А через пол года после свадьбы Кейзерлинг внезапно умер по пути в Берлин. Анна овдовела. На протяжении последующих трех лет она вела тяжбу с родственниками мужа за его курляндское имение и находившийся при нем алмазный портрет Петра. Эта тяжба завершилась в пользу Анны Ивановны Моне. К этому времени веселая вдова была уже обручена с пленным шведским офицером Карлом фон Миллером, проживавшим в Немецкой слободе. Однако их совместная жизнь продолжалась недолго — Анна Моне скончалась от чахотки 15 августа 1714 года на руках матери-старухи и пастора, в беспамятстве вспоминая какую-то сироту.
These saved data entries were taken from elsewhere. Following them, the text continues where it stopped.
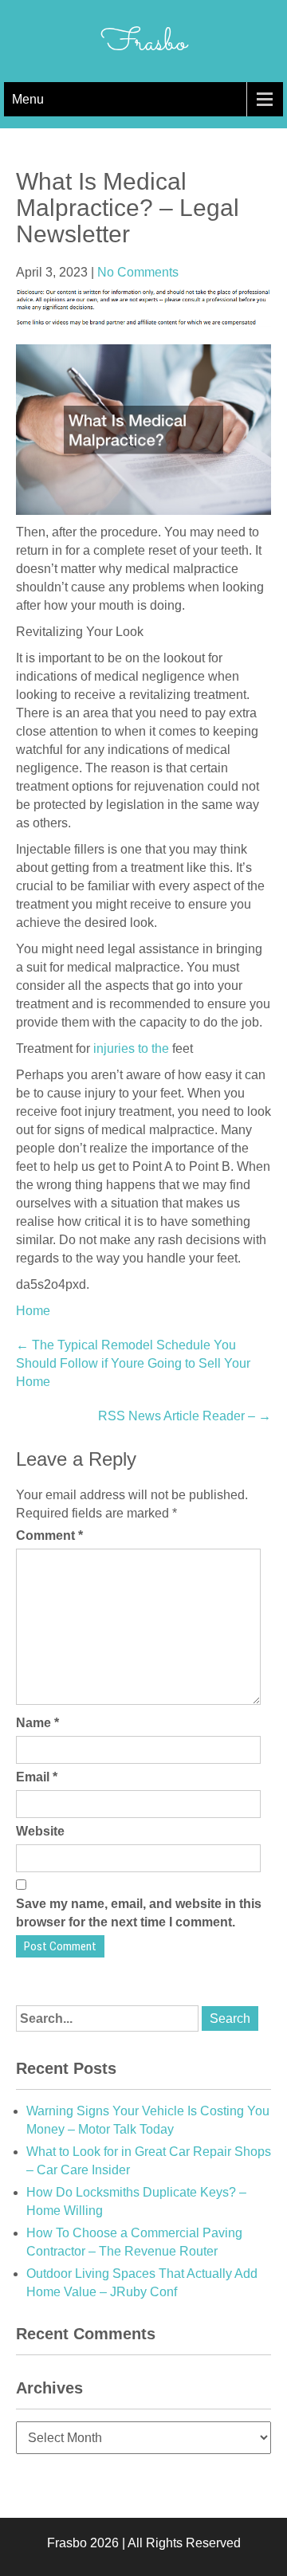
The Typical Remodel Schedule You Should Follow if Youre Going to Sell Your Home (133, 1363)
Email (36, 1777)
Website (40, 1831)
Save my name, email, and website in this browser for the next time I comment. (138, 1913)
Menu (28, 99)
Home (33, 1310)
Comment (49, 1535)
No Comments (138, 272)
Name (37, 1723)
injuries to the (131, 1048)
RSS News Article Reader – (184, 1416)
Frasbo (144, 43)
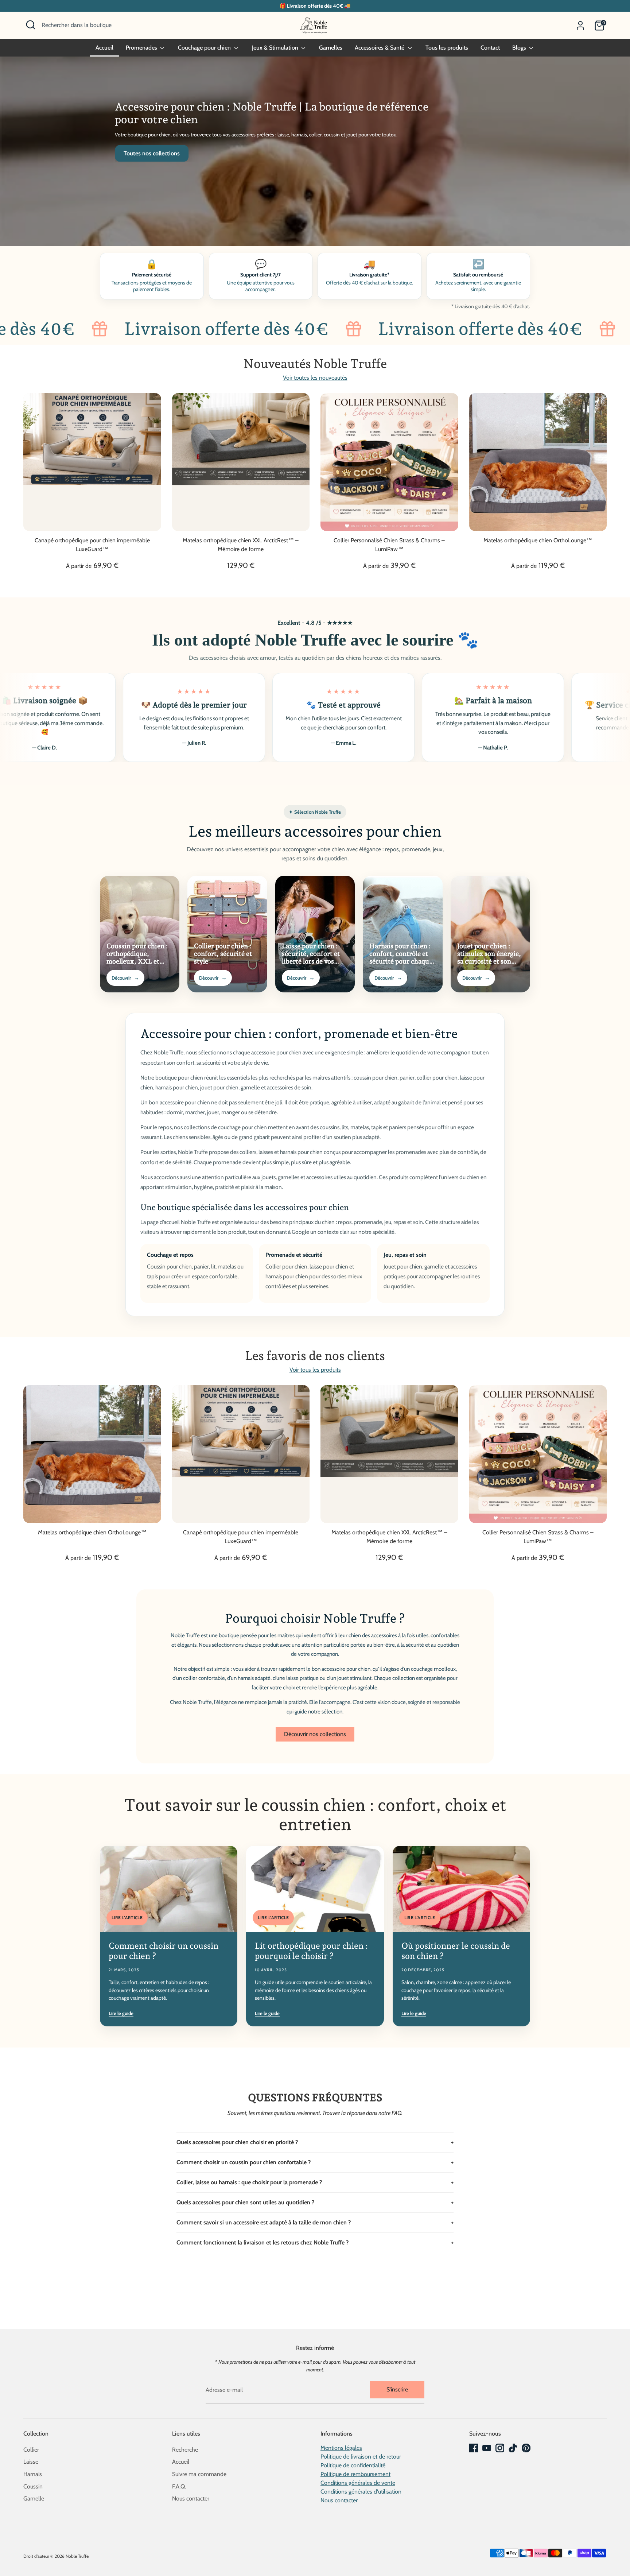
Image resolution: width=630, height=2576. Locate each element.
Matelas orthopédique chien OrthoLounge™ (537, 540)
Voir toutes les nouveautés (315, 377)
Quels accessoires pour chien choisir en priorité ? (315, 2142)
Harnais (32, 2474)
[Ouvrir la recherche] (30, 25)
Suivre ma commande (199, 2474)
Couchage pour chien (205, 47)
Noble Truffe (77, 2556)
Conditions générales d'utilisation (360, 2491)
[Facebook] (473, 2448)
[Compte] (580, 25)
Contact (490, 47)
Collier (31, 2449)
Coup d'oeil (92, 518)
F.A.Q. (179, 2486)
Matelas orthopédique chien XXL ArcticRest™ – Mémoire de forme (241, 545)
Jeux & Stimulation (276, 47)
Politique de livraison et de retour (360, 2456)
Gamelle (33, 2498)
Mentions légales (341, 2447)
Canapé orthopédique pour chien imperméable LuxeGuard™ (92, 545)
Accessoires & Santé (380, 47)
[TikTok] (513, 2448)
Уж ли не отпрыска Петра она имела в виду? От Кейзерлинга у нее было двое детей, судьба которых осталась неизвестной. Ей было всего 42 года.
А что же Евдокия, то бишь монашенка Елена Лопухина? Что с ней произошло? Мы о ней не забыли! А произошла с ней весьма занятная и трагическая история.
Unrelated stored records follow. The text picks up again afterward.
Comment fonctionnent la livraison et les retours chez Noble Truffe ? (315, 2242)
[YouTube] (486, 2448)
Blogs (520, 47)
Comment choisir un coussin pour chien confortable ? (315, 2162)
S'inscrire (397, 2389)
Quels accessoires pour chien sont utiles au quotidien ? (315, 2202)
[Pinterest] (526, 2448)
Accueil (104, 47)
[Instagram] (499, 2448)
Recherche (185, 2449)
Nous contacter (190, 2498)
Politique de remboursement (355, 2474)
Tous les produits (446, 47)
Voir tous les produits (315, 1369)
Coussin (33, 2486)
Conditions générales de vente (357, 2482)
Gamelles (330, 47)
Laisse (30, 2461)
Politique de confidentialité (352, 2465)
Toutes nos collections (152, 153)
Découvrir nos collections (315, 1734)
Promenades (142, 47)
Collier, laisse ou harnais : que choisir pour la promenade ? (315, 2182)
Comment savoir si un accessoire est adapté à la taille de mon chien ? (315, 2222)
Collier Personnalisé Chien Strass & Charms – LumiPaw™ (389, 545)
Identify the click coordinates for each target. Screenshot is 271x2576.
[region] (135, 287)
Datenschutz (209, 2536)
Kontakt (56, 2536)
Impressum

Она по-прежнему проживала в Суздальском Покровском монастыре. Петр I, казалось, про нее уже совсем забыл. Церковники как могли поддерживали Евдокию. Монахи стали выпускать ее в родовое село Дунилово, которое ей было пожаловано в день свадьбы. Царица вновь оделась в светское платье и стала принимать людей. Вокруг Евдокии организовался кружок приверженцев старозаветной жизни, которым петровские перемены были не по нутру. Они надеялись, что скоро наступят времена, когда ее сын Алексей станет царем. Епископ Ростовский Досифей пророчествовал, что она снова станет на Москве царицей. Были у нее и другие доброжелатели.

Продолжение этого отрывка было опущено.